Sony has introduced the Lytia 910, its first LOFIC camera sensor for smartphones, and the headline feature is difficult to ignore. The company says the sensor can reach 100dB of dynamic range in a single exposure, a figure that immediately puts it among the most notable mobile imaging announcements of the year.
That capability matters because single-exposure HDR can avoid the motion problems that often appear in multi-frame processing. In practical terms, it could make high-contrast photos and HDR video look more stable when people or objects are moving through the frame.
Why one exposure changes the equation
LOFIC stands for Lateral Overflow Integration Capacitor. The technology places a capacitor beside each photodiode so pixels do not saturate as quickly when exposed to bright light.
By increasing the light-handling capacity of each pixel, the sensor can capture brighter highlights and darker shadows within the same scene more effectively. Sony says the Lytia 910 reaches 100dB of dynamic range with just one exposure, while sensors such as the Lytia 901 need multi-frame exposure to achieve the same level.
That difference is more than a technical footnote. It reduces the risk of ghosting and other artifacts that can appear when multiple frames must be merged for HDR output.
Triple reading inside a single exposure
The Lytia 910 also supports Triple Conversion Gain HDR, or TCG HDR. In this system, each pixel is read three times at low, medium, and high conversion gain before the data is combined into one HDR image.
This approach keeps the capture tied to a single exposure while still extracting three sets of information from the same frame. For scenes with motion, that is a major advantage because it does not rely on separate frames that can fall out of alignment.
The same design should also help in video. Sony says the sensor can record 4K 60fps HDR video, extending its high dynamic range capability beyond still photography.
LOFIC-based sensors are also considered more resistant to flicker from artificial lighting, which is one reason similar technology has long been relevant in automotive cameras.
Key specifications and noise performance
Sony equips the Lytia 910 with a 50MP resolution. The sensor uses a 1/1.28-inch format, a Quad Bayer filter, and 1.22µm x 1.22µm pixels.
Beyond HDR performance, Sony has added an Ultra High Conversion Gain circuit. It activates in low-light conditions and is claimed to reduce random noise by around 30% compared with the previous generation sensor.
That noise reduction claim suggests the Lytia 910 is not aimed only at bright, high-contrast scenes. Sony appears to be targeting balanced image quality across both difficult lighting extremes and low-light environments.
| Specification | Detail |
|---|---|
| Resolution | 50MP |
| Sensor size | 1/1.28 inch |
| Pixel format | Quad Bayer |
| Pixel size | 1.22µm x 1.22µm |
| HDR mode | Triple Conversion Gain HDR |
| Video support | 4K 60fps HDR |
Production timeline and likely smartphone debut
Sony says mass production of the Lytia 910 will begin in the summer. Based on that schedule, the sensor is expected to appear first in smartphones launching in the fourth quarter.

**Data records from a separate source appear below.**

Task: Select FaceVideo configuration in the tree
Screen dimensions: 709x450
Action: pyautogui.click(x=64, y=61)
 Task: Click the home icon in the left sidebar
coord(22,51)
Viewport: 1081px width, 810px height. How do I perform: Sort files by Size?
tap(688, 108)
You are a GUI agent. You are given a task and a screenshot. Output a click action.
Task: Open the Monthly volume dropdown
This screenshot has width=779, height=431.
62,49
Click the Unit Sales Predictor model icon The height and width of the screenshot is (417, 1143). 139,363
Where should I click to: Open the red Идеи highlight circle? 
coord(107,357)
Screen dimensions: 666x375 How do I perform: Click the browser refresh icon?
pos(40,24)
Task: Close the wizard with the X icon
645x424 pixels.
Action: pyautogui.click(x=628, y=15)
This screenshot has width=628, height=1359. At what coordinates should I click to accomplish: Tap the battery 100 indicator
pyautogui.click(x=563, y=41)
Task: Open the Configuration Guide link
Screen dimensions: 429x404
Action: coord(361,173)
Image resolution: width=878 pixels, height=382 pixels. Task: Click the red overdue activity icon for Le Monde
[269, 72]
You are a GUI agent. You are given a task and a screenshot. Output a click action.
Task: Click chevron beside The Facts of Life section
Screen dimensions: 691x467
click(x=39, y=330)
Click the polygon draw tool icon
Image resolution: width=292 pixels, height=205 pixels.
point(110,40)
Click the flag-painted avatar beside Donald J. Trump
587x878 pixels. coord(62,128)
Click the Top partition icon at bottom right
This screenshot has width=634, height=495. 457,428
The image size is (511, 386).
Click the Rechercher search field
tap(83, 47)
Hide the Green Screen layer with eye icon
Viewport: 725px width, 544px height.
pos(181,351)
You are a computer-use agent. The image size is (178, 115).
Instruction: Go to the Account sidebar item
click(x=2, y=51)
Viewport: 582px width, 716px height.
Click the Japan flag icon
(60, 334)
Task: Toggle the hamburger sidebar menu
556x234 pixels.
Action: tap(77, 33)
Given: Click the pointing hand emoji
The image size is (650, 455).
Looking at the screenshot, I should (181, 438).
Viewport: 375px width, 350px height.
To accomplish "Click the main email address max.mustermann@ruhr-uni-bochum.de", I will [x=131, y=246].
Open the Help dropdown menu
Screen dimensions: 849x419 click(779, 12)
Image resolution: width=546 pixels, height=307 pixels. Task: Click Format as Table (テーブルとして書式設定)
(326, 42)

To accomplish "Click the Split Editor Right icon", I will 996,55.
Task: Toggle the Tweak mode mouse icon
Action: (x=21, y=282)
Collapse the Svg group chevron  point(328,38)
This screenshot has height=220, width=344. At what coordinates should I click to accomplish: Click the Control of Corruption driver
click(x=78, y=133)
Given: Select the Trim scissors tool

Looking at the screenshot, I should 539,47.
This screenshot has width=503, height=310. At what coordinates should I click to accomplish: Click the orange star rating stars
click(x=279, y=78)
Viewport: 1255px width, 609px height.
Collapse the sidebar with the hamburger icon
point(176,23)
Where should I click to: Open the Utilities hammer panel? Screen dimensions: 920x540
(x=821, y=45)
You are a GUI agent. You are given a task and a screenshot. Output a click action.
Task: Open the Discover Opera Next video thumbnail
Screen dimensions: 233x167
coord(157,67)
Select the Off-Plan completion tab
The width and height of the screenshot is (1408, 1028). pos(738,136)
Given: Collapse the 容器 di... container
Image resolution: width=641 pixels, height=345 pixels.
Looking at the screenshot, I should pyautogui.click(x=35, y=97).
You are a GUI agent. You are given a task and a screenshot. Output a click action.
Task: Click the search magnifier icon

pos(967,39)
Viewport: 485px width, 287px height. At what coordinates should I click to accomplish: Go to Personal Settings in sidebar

That timing has already sparked speculation about which brand will move first. Earlier reporting had linked the vivo X500 Pro Max to a Sony LOFIC 50MP sensor in the 1/1.28-inch class, which now lines up with the Lytia 910.
Even so, the final device adoption still depends on formal announcements from phone makers. For now, Sony has only confirmed the sensor itself and its core technical claims.
Competition in LOFIC sensors is heating up
The Lytia 910 is Sony’s first LOFIC sensor, but it is not the first LOFIC solution on the market. In 2024, the Honor Magic6 Ultimate used OmniVision’s OV50K 50MP sensor, while the Xiaomi 17 Ultra adopted OmniVision’s Light Fusion 1050L 50MP sensor, which is also based on LOFIC.
That backdrop shows where premium smartphone camera development is headed. The race is no longer only about resolution, but about delivering HDR that is more efficient, more stable, and less vulnerable to motion artifacts.
Sony is now entering that contest with a 100dB single-exposure claim as its main talking point. Samsung is also said to be developing a LOFIC sensor, and it is reportedly expected to debut first on the Galaxy S27 Ultra.
Digital Chat Station was among the names mentioned in earlier leaks, having said last year that Sony was working on a 1/1.3-inch LOFIC sensor. With the Lytia 910 now announced at 1/1.28 inches, the direction of flagship mobile imaging hardware is becoming clearer.